Billionaires and the Titanic: the allure of extreme expeditions

Digital scan of the Titanic
Tourists can spend hundreds of thousands of pounds on trips to the bottom of the ocean to visit the Titanic. Photograph: Atlantic Productions/Magellan/Zuma Press Wire Service/Shutterstock

The disappearance of the submersible en route to the wreck of the Titanic has highlighted the businesses that offer extreme expeditions – and their clienteles.

Among the five people on the missing Titan submersible are two billionaires – Hamish Harding, a 58-year-old businessman who made his fortune selling private jets and holds three Guinness world records for previous extremetrips, and the British-based Pakistani businessman Shahzada Dawood, 48, who is onboard with his 19-year-old son Suleman.

In an Instagram post on Saturday, Harding said that he would “finally” begin the 12,500ft dive at 4am on Sunday morning and it was “likely to be the first and only manned mission to the Titanic in 2023”.

Hamish Harding
Hamish Harding, centre, has flown to space on a Blue Origin flight. Photograph: Felix Kunze/AP

It wasn’t Harding’s first trip to the bottom of the seas. He has already navigated to the deepest point in the world’s oceans, the Mariana Trench, a depth of about 10,925 metres (36,000 feet) in the Pacific.

Harding has also been up very high. Last year, he was one of six people onboard the fifth human flight of Jeff Bezos’s Blue Origin New Shepard rocket that reached an apogee (height) of 351,000 feet (66 miles or 107 km) above earth.
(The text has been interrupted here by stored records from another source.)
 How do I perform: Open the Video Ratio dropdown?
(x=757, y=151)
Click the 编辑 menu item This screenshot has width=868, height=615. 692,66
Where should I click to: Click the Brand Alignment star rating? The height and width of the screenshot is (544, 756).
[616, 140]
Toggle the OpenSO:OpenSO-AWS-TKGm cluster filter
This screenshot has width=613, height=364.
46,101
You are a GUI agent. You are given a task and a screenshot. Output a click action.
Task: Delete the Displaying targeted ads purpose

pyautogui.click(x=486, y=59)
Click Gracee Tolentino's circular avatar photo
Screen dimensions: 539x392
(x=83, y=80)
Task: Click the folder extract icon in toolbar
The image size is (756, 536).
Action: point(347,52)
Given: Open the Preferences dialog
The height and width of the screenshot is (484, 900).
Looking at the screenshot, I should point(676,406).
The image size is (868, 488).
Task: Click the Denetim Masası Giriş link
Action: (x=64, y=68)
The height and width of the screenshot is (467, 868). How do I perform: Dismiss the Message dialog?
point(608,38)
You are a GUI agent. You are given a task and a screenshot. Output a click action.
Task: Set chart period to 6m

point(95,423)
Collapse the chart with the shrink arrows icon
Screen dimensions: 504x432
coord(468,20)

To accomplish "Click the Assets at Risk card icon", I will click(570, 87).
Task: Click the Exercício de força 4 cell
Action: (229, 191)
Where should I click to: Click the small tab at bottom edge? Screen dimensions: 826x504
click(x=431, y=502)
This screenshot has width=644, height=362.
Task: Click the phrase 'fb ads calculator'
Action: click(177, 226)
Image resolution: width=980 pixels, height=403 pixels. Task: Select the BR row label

These adventures do not come cheap.

Tickets for the Titanic submersible cost $250,000 (£195,000). The trip is organised by Oceangate, an exploration tourism company founded and run by Stockton Rush, an American multimillionaire. He is also missing, as is Paul Henri Nargeolet, the French deep-sea diver, who has visited the wreck site more than 30 times and is known as “Mr Titanic”.

A video advert for the trip says: “This is not a thrill ride for tourists, it is much more, it is an eight-day one-of-a kind experience.”

Aaron Newman, a software security businessman who has been on a previous Titanic dive with Oceangate, said: “It’s not a ride at Disney. There’s a lot of real risk involved, and there’s a lot of challenges.

“This is definitely one of the most interesting, unique things I have ever done. I’ve been to Everest, but this is more unique, this was a dream come true. This will, no doubt, be the best experience of my entire life.”

A trip to space costs even more. The price of two tickets on a Blue Origin flight was a reported $2.5m. The company has declined to comment on pricing.

Sir Richard Branson’s space tourism company Virgin Galactic has sold more than 800 tickets at $450,000-a-piece to people who want to fly 260,000ft (80km) above Earth and experience a few minutes of zero gravity.

Several companies are dedicated to tailor-making expensive trips to some of the world’s last wildernesses.

Penguins in Antarctica
Trips to see the wildlife in Antarctica with White Desert Antarctica can cost $100,000. Photograph: Alessandro Dahan/Getty Images

Patrick Woodhead, a world record-breaking polar explorer, set up White Desert Antarctica to take rich clients on luxury trips to the south pole costing up to $98,500 per person.

Woodhead on Tuesday described Harding as an “incredible aviation explorer in his own right” and said he had “travelled with us to Antarctica a number of times, including with astronaut Buzz Aldrin”.

Mountaineer Garrett Madison leads trips up Mount Everest at a cost of $93,500. He boasts that even up the 8,000m mountain, his guest can expect gas-powered showers and a world class chef cooking up t-bone steak, lamb chops or salmon fillets. On a episode of US TV show Secret Lives of the Super Rich he said: “It’s definitely not a cheap hobby. But it’s definitely worth every penny.”

  • This article was amended on 21 June 2023 to correct the spelling of Suleman Dawood’s name.